「ニッポンのなれの果てで正義を叫ぶ!」 山の杜伊吹

 世の中腑に落ちない事ばかりの矛盾だらけで、じれたり怒ったり腐ったり諦めたりアキれたりの繰り返しであるが、私たち日本人はいつから声を無くしてしまったのだろうかと思う。
 大地震がおきて極限状態下においても礼儀正しくふるまう日本人が世界中に賞賛されたのは記憶に新しい出来事であるが、地震の前からお金がなかったくせに、なにもかも地震のせいにして財源がないだので鳴り物入りのまにふぇすとやらなんやらが馬にニンジンの如くぶらぶらと目の前にぶら下がり、まだいたいけな心を持っていた多くの日本人が真に受けて民主党に政権を託してみたら、高速道路は高いままだし油代も安くなるんじゃないかと期待だけ持たせ値上がり放題の打つ手なし、子どもたちにバラ色の未来が待ち受けているかの如く喧伝されて何も知らない親たちはだまされ清き一票を入れ、年金も約束された老後、無駄な公共事業はきちんと選別されて今年の三月の工事ラッシュの大渋滞もきっとなくなるんじゃないかと多くの日本人は思っていたんじゃないのか。
 福島の子どもたちが老人ががれきに埋もれ、生人もかの地に戻れず屍も探しに行けぬ程うさぎおいしふるさとが汚染されてしまったというのに、もう原発を再稼働させようとしている。
 太宰が芥川が川端が三島が生きていたら、彼らの筆はどんな声を発したろう。アァ岩手の澄みきった空気と端麗な水と秀麗な地が産んだ詩人、宮沢賢治は何と言ったろう。

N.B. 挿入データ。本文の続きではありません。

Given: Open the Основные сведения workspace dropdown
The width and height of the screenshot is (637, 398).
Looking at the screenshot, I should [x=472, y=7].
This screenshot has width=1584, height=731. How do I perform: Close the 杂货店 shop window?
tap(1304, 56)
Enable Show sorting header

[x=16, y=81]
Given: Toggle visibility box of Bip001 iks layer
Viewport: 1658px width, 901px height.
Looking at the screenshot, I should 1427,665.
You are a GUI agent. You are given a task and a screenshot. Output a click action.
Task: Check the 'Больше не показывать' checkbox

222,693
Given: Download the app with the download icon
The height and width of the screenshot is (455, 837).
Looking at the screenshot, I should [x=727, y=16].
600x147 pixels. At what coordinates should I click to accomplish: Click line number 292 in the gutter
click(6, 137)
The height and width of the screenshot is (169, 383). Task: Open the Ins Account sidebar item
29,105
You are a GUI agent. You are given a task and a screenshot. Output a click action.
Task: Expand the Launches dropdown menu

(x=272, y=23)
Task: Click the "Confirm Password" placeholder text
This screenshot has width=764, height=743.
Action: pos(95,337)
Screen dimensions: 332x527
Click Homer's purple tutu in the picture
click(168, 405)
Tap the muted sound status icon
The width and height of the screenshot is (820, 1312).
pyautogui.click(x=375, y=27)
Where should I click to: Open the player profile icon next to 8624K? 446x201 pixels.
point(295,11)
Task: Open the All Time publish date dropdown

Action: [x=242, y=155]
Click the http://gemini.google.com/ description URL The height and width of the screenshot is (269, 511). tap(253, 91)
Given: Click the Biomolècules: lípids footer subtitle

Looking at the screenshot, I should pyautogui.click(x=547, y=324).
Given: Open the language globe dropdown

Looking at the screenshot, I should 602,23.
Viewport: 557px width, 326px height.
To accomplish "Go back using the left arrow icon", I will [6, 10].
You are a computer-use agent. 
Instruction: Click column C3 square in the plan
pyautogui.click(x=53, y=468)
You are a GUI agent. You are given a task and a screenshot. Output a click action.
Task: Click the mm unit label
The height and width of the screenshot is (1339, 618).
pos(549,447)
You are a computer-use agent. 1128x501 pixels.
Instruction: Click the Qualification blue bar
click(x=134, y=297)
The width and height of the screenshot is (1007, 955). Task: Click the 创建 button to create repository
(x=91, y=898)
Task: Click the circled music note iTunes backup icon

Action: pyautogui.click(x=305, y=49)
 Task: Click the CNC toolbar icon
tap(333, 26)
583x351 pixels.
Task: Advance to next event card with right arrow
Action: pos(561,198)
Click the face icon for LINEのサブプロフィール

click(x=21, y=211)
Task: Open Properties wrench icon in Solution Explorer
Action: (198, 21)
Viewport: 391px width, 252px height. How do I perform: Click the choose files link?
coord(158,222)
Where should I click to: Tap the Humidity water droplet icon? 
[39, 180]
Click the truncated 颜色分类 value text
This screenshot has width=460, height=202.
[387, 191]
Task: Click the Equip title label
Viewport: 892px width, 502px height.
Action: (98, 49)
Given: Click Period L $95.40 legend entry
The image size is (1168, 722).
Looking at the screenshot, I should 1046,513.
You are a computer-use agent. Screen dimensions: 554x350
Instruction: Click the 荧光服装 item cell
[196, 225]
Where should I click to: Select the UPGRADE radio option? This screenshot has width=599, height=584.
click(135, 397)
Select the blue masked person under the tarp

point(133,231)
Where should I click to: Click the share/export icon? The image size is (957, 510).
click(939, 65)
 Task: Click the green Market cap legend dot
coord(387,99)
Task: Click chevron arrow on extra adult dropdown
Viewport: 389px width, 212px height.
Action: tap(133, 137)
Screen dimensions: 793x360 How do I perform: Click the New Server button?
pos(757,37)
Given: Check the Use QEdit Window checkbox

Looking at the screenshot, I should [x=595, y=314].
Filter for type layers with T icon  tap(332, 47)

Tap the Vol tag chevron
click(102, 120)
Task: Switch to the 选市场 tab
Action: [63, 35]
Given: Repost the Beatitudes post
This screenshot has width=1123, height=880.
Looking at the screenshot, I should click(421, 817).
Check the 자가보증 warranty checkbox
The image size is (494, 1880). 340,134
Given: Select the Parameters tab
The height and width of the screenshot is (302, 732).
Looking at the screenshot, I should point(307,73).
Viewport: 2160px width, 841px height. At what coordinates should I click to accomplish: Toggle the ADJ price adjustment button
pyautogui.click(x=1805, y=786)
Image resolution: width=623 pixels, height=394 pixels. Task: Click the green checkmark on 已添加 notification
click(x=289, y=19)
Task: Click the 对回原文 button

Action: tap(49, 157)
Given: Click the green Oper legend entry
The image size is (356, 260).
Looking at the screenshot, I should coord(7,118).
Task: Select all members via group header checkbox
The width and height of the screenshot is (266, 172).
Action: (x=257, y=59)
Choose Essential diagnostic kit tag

 固定資産税に自動車税にナントカ税・・・消費税もあがるって?
 でも日本人はじれじれとねじれ国会を見つめるだけで立ち上がって拳を突き上げたり叫んだりしないのだ。
 そんなことをするとあの人は左だとか右だとか偏っているとか変人だとか思われたり言われたりするのを恐れているのだ。そして誰かがなんとかしてくれないかと思っているのだ。
 誰も助けてはくれないのだ。これは突出した才能を認めず、個性をつぶす教育を施してきた結果なんだよ。今、社会で力を発揮すべき第二次ベビーブーマーたちは、結婚も出来ないんだよ。自分の配偶者も見つけられないのに、社会を変える力があると思うかい。男の精子は泳がないし女は金しか信じない。その下のゆとり世代の多くは血の汗も涙も知らない。ちょっと頭のいい奴は、みんな日本を捨てて海外さ。
 日本人は低賃金で真面目に働くようにハメられてしまったんだね。大事な仕事もボランティアという便利な言葉で、タダ働きさせてて平気なんだよ。
 早朝から深夜まで毎日働き、休日出勤の代休なし、タイムカードは押させてくれず残業カットでも文句も言えない日本人に、どうしてしたたかな諸外国とやり合って尖閣諸島を守れるっていうのさ。
 でも職場でも地域でも、わがままな奴程、得をするっていうかあいつウルサいから言う事聞いとけみたいな風潮もずっと続いているよね。やり合ったり議論し合ったりする気力もないんだ。そんなのメンドくさいって思うようしつけられてる。大人しくて弱い人間が損をして、ずるい奴が甘い汁を吸って生きている、日本ってもともとそんな国だったのか、先生と呼ばれる人たちにお聞きしたい。 
 団塊の世代の大人たちも悪いよね。常識だとか地位とか金には細かいのに、情に乏しくて、好き勝手に生きて、子どもに迷惑かけてる人のなんと多い事か。
 お人好し日本人はいま試されている。裏切った政治家を赦すか。親を許すか。去勢されて羽を切られ声を失った我々は、マグマのように行き場のない怒りをためてるんだ。